An orangutan appears to hit its own head with a swing. A panda huddles in the corner of a sparse, carpeted room. A leopard stands in an artificial cave, mouth ajar and eyes vacant, like a taxidermied museum exhibit.
These unsettling scenes come from the live surveillance video feeds of zoos in North America and Europe, frozen in time by photographer Arko Datto. Instead of using a camera, Datto made screenshots from the videos available online, revealing perspectives and moments of distress unseen during a typical zoo visit.
His series of images, titled CAPTIVECAM, is the third installment in a trilogy of “virtual” photography projects approaching issues through paradoxically hidden, yet publicly accessible means.
“I like to explore situations where the presence of a camera or photographer does not have a bearing on the subject, which brings me quite naturally to the idea of live camera feeds and surveillance,” he tells TIME. For Datto, who holds master’s degrees in theoretical physics and pure mathematics, virtual photography is a way to combine his interest in contemporary social issues with his background in abstract conceptualization.
His first work, CYBERSEX, offered a glimpse into the world of virtual prostitution in between paid sexual performances. His second, CROSSINGS, took viewers on an aerial voyage across the Arabian Desert, meditating on societies built by enslaved migrants. Though research for CAPTIVECAM began in 2013, he only recently became sensitized to the plight of animals, motivating him to finish the work.

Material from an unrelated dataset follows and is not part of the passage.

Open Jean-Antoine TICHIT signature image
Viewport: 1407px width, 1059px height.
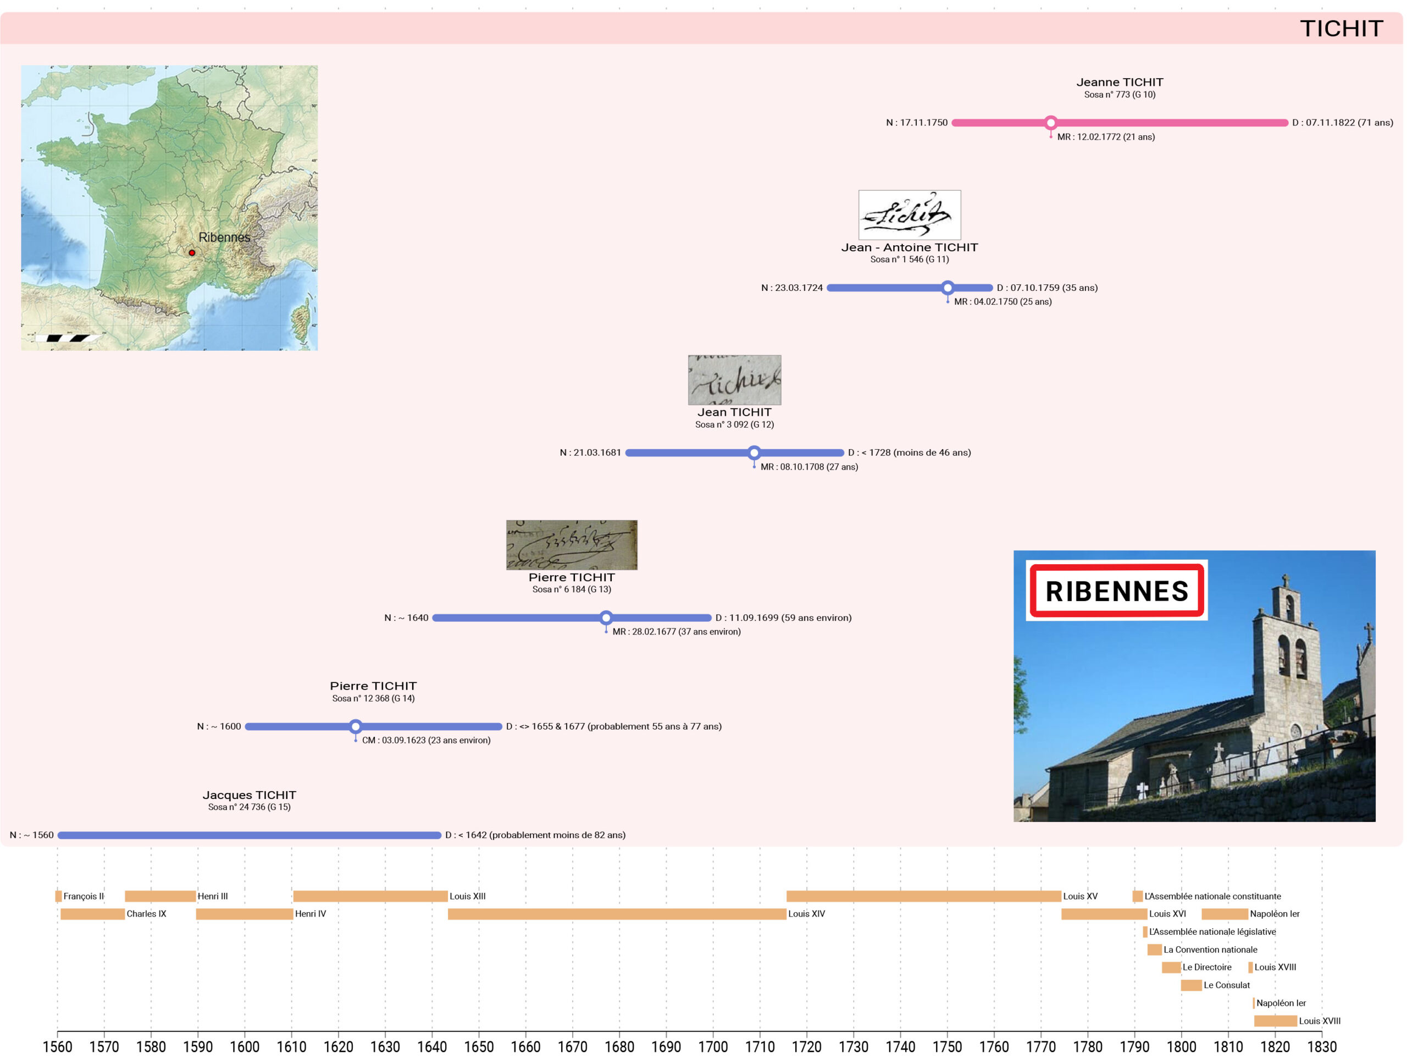(x=909, y=215)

Datto draws eerie parallels between the surveillance of animals and institutional surveillance of humans, likening the experience of watching the zoo feeds to seeing security footage of himself in subway stations and malls. “I come away with a strong feeling of disempowerment, and a strong sense of power imbalance,” he says. “Sentient beings in themselves, [animals] are spied upon constantly by humans, by our physical or virtual presence.”
The psychological effects of captivity on animals, according to Datto, also bear an uncanny resemblance to those on people. “You can observe stress and boredom,” he says. “You can observe repetitive behavior, including pacing back and forth, like in some perverse Sisyphean drama.”

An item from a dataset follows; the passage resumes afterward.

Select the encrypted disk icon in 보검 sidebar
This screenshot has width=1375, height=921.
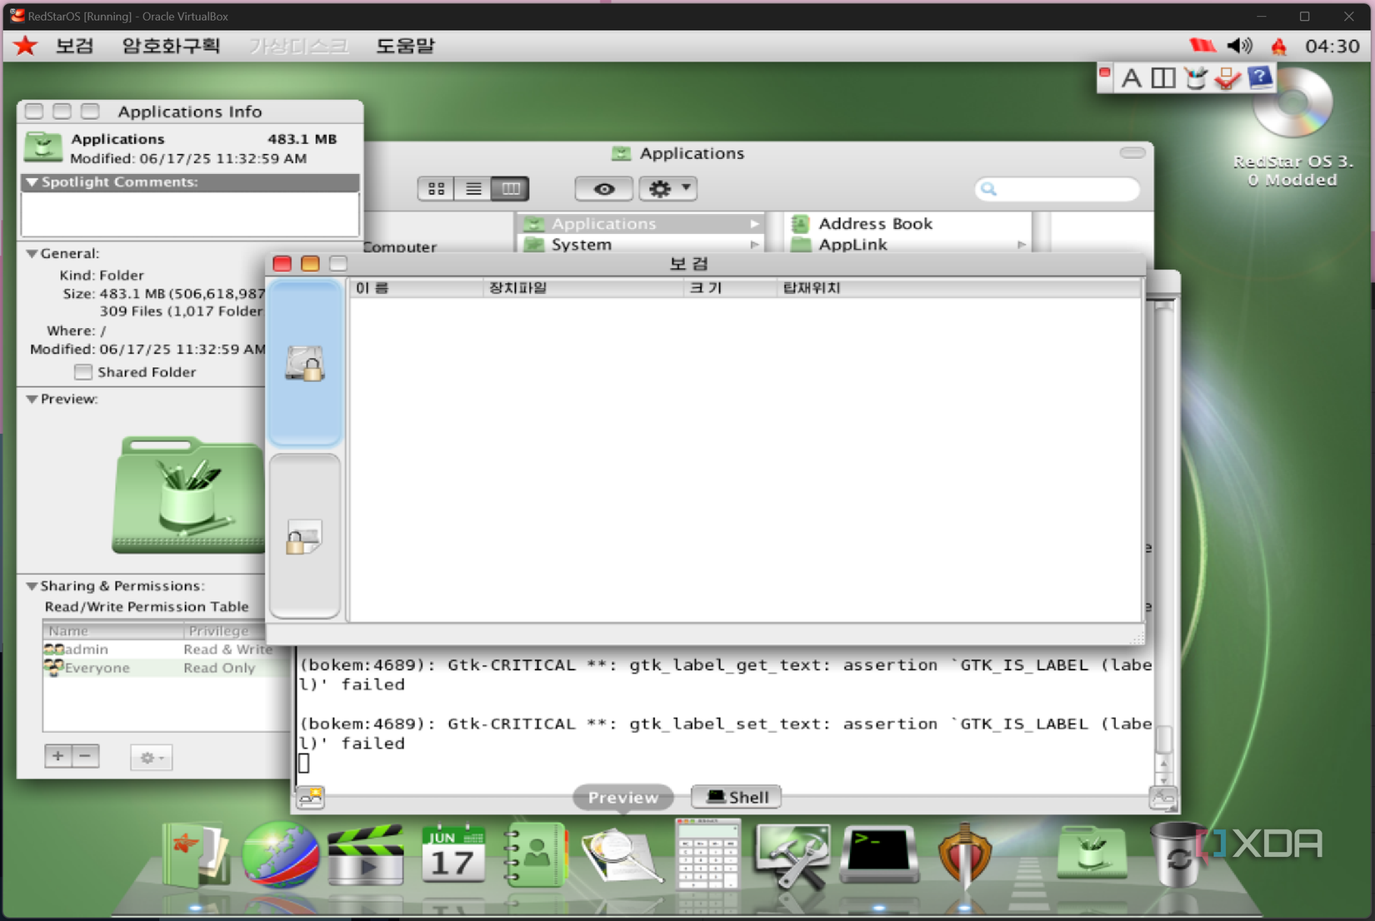coord(305,364)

Defenders assert that zoos provide a genetic reservoir for long-term species preservation, contribute to a knowledge base for conservation research, and have educational value to the public. But Datto argues that there is a corporate-industrial nexus set on profiting at the expense of animals, with very little going towards ensuring their survival in the wild.
“Look at the cold business attitude on display when it comes to the economics of the giant panda, from the Chinese government side to the American zoos that host them,” he says. “My point with this work is to make people aware of the various facets of what they see in context of the zoos.”
Datto dreams of a day when animals are put in zoos for the greater good of their species rather than profits. Better yet, they wouldn’t have to be in zoos at all. “These are intelligent, sentient beings that are confined in enclosures, however good the enclosures might be,” he says.
Arko Datto is a photographer based in Kolkata, India.